Copy out the rows below word for word, starting at the line that has "800x537 pixels. Task: Click" and stopping after the line that has "Looking at the screenshot, I should click(509, 231).".

Click-target data
------------

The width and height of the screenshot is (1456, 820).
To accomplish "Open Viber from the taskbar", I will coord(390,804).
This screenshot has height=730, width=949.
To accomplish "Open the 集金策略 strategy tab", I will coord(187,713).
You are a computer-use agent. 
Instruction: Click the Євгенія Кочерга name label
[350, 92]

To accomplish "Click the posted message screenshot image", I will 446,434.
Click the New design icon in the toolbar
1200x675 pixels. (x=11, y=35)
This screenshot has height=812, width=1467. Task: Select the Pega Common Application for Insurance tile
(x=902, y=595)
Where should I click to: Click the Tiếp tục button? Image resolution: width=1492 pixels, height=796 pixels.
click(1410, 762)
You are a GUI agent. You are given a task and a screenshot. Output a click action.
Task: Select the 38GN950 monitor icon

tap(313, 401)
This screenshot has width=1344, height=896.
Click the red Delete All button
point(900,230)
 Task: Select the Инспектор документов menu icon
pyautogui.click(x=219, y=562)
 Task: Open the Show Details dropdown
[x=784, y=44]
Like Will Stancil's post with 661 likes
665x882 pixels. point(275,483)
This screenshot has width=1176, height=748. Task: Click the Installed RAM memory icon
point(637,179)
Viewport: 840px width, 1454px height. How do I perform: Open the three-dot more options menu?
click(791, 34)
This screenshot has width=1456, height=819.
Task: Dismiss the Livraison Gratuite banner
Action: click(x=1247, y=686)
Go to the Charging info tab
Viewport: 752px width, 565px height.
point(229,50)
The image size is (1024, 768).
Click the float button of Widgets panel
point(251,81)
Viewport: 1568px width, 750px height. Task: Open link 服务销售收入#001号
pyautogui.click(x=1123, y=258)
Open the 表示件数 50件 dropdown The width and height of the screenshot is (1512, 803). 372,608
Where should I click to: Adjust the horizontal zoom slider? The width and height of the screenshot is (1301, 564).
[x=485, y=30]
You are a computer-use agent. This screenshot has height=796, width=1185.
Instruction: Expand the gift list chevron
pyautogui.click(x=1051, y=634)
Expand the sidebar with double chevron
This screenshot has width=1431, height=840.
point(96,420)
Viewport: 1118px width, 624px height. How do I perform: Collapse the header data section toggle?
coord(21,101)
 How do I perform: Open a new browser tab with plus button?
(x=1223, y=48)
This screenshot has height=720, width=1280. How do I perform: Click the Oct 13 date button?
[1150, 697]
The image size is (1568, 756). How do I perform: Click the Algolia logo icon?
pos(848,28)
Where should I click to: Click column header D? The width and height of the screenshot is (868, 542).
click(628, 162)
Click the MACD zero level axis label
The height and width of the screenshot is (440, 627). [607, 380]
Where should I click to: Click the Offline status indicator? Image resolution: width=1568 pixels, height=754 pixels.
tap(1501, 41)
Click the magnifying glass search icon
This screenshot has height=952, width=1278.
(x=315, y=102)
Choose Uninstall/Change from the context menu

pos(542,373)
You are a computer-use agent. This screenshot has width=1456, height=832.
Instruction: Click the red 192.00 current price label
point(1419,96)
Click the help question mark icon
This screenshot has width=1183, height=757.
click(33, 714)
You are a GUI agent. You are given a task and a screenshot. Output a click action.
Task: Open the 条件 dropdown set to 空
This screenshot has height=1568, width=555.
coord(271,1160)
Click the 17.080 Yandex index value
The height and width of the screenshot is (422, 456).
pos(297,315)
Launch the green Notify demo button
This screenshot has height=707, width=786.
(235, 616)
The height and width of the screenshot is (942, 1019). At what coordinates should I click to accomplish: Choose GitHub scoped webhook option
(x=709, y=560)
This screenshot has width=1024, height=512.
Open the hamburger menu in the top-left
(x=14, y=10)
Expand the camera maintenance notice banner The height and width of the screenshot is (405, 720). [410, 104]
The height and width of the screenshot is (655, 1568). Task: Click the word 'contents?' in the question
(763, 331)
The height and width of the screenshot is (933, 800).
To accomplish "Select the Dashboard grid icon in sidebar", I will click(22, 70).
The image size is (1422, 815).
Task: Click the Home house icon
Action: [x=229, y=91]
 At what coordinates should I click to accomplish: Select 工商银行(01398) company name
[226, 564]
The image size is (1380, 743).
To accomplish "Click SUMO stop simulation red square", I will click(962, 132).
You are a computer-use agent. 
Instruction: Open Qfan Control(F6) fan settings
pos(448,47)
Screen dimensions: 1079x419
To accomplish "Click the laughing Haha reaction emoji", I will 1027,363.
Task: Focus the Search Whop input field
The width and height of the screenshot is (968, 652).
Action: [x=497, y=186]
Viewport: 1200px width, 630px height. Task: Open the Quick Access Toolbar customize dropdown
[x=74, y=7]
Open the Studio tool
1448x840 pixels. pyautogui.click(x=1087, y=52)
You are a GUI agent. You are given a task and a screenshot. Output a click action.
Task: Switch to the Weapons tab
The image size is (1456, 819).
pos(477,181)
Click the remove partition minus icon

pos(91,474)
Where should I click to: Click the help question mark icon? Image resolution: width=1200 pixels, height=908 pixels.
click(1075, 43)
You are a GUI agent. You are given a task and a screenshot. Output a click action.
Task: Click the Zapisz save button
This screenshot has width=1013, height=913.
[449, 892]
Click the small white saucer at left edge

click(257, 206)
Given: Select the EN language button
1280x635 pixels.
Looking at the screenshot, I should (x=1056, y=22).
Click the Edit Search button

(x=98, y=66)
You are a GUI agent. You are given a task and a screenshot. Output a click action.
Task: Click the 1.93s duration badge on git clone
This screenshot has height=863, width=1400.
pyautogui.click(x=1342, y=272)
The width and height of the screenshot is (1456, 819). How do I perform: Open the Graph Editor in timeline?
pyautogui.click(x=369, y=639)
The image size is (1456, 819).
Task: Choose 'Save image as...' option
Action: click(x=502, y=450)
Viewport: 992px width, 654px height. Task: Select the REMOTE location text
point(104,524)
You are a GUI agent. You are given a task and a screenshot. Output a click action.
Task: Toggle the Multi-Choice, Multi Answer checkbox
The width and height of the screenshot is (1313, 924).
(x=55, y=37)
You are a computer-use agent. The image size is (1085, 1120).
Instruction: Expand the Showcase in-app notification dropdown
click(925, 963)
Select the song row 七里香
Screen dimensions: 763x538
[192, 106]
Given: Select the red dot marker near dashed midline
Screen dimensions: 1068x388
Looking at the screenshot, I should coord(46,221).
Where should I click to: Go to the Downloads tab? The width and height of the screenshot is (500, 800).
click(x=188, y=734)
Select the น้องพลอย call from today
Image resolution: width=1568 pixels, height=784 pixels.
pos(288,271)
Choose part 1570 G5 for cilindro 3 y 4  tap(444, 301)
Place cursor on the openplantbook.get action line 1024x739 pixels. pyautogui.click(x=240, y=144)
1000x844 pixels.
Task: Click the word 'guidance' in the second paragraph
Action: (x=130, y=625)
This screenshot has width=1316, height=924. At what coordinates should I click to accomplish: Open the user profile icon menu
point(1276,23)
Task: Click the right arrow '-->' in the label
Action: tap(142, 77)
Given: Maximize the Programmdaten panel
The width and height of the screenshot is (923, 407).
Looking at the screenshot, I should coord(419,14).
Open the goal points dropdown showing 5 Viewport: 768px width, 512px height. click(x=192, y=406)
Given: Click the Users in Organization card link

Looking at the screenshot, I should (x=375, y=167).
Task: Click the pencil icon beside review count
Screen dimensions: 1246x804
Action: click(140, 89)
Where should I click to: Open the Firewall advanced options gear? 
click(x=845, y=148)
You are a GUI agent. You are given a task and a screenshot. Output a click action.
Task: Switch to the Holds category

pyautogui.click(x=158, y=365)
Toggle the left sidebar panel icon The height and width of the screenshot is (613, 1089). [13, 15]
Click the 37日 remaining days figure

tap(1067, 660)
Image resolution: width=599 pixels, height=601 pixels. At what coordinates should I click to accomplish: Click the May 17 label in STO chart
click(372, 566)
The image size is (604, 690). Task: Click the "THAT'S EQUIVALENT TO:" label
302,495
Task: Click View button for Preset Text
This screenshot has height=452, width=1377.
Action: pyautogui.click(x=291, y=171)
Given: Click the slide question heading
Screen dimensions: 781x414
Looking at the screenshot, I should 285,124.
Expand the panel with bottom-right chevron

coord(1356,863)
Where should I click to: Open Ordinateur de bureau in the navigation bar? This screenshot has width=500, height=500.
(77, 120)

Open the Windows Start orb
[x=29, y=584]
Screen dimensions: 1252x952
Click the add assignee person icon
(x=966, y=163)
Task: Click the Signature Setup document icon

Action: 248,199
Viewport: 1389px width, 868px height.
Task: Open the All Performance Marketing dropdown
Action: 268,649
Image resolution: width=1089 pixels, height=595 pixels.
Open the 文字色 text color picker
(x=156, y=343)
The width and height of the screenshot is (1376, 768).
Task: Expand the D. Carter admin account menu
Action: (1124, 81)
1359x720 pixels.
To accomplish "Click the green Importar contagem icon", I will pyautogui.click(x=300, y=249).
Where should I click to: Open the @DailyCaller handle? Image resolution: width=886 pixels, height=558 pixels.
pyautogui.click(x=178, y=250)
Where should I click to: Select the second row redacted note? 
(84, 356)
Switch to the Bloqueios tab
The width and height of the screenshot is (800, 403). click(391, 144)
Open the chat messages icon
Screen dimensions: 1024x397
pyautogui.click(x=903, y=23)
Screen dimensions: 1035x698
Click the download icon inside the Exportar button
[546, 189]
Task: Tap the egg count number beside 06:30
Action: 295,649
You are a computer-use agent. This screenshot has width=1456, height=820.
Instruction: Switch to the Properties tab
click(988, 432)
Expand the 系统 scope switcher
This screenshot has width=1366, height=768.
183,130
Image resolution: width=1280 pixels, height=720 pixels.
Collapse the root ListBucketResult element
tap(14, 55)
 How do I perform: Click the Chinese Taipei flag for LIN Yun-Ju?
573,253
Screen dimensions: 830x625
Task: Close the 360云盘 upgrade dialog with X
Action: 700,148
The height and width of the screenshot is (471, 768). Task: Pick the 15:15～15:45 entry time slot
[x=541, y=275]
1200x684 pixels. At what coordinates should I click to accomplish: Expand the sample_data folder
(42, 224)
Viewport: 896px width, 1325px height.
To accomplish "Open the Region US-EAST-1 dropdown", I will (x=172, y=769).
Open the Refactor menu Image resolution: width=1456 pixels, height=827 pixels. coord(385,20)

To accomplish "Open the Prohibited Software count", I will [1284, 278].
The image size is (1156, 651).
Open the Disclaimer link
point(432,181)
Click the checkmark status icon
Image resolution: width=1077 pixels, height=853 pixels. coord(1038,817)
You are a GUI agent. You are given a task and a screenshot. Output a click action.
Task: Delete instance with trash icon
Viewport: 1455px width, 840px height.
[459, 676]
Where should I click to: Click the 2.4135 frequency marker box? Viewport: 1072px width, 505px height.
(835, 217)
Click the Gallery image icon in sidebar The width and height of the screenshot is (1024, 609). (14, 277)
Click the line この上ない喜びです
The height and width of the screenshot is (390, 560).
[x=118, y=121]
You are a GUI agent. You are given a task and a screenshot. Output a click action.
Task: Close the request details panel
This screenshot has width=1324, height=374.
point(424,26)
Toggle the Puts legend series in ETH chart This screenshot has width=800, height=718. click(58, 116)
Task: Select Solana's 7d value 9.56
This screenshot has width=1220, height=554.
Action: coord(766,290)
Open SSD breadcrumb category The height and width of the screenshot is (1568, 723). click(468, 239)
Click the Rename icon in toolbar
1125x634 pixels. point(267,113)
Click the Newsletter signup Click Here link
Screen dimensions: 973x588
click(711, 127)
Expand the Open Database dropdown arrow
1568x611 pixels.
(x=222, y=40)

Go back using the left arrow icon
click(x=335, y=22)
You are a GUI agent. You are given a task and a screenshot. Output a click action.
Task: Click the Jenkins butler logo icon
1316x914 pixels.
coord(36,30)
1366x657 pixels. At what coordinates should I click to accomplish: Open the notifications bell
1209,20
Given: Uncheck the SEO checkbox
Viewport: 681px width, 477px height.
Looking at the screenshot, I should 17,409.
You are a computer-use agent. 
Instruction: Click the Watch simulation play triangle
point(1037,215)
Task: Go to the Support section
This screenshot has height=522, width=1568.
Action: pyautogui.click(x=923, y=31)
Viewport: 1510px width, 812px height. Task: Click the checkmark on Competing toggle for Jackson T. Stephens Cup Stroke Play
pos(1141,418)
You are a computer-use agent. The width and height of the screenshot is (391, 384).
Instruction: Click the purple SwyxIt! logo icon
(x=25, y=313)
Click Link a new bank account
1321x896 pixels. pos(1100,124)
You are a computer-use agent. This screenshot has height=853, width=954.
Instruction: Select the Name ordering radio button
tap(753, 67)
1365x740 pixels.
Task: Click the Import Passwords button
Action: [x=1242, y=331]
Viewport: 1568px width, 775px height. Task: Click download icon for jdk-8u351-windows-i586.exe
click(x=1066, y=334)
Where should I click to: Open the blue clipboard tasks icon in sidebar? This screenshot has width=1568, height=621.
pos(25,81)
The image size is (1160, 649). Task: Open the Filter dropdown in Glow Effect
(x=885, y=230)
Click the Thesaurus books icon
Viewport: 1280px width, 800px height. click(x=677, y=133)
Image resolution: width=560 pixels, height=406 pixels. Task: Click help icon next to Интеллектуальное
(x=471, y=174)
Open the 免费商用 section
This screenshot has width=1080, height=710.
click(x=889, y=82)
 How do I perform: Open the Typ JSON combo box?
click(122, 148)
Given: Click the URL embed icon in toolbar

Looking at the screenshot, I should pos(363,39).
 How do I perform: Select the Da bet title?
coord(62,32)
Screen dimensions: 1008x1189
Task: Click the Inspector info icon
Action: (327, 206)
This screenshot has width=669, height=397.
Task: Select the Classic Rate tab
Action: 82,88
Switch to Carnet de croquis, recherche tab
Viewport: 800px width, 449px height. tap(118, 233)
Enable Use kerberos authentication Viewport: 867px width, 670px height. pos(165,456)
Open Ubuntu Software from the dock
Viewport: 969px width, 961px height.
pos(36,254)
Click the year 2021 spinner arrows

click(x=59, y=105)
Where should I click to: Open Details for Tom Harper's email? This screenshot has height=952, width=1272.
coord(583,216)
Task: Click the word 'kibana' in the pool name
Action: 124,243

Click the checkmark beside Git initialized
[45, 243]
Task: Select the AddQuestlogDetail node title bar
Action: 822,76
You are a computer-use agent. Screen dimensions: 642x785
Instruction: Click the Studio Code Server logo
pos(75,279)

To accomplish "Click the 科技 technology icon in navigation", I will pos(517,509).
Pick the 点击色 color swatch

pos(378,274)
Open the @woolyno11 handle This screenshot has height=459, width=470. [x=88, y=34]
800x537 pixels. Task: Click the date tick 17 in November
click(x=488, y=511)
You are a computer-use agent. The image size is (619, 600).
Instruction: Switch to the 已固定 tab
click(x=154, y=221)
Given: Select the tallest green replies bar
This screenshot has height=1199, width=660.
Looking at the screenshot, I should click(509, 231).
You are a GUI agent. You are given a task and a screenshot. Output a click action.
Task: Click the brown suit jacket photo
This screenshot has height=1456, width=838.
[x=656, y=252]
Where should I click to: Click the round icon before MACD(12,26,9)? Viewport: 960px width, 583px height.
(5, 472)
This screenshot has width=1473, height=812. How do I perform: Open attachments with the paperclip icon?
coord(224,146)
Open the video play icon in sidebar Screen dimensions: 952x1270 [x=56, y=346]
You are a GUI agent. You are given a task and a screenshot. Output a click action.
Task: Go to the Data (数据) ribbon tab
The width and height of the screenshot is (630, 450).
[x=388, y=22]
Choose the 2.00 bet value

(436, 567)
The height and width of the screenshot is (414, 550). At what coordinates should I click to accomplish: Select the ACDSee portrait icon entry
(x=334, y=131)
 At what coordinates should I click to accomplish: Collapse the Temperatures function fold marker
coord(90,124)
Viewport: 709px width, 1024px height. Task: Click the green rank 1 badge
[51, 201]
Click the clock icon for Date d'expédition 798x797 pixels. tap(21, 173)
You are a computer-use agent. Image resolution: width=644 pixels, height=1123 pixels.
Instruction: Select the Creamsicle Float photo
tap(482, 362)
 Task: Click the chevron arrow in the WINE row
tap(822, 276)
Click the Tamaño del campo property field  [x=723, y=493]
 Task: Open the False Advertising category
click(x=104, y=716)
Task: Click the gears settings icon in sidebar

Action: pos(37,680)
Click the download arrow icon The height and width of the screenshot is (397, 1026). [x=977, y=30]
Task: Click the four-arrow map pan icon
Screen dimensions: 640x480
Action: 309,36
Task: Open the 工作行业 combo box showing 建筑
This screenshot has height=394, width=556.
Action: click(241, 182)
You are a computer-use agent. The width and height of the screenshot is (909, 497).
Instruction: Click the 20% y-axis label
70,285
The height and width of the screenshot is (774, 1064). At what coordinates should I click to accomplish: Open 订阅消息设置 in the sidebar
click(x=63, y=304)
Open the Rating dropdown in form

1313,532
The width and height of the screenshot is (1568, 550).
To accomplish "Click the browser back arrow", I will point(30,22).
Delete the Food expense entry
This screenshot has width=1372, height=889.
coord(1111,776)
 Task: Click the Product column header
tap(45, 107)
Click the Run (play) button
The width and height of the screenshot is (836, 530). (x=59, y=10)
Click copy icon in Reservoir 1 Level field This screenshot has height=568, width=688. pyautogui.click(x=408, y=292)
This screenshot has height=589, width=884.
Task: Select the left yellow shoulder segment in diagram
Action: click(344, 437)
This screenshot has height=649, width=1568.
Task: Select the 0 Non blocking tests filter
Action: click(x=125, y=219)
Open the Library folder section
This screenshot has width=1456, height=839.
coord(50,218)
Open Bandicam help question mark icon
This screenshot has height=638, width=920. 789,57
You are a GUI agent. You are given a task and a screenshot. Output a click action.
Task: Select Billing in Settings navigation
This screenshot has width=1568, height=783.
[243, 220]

------------

__Written response__.
800x537 pixels. Task: Click the date tick 17 in November
click(x=488, y=511)
You are a computer-use agent. The image size is (619, 600).
Instruction: Switch to the 已固定 tab
click(x=154, y=221)
Given: Select the tallest green replies bar
This screenshot has height=1199, width=660.
Looking at the screenshot, I should click(509, 231).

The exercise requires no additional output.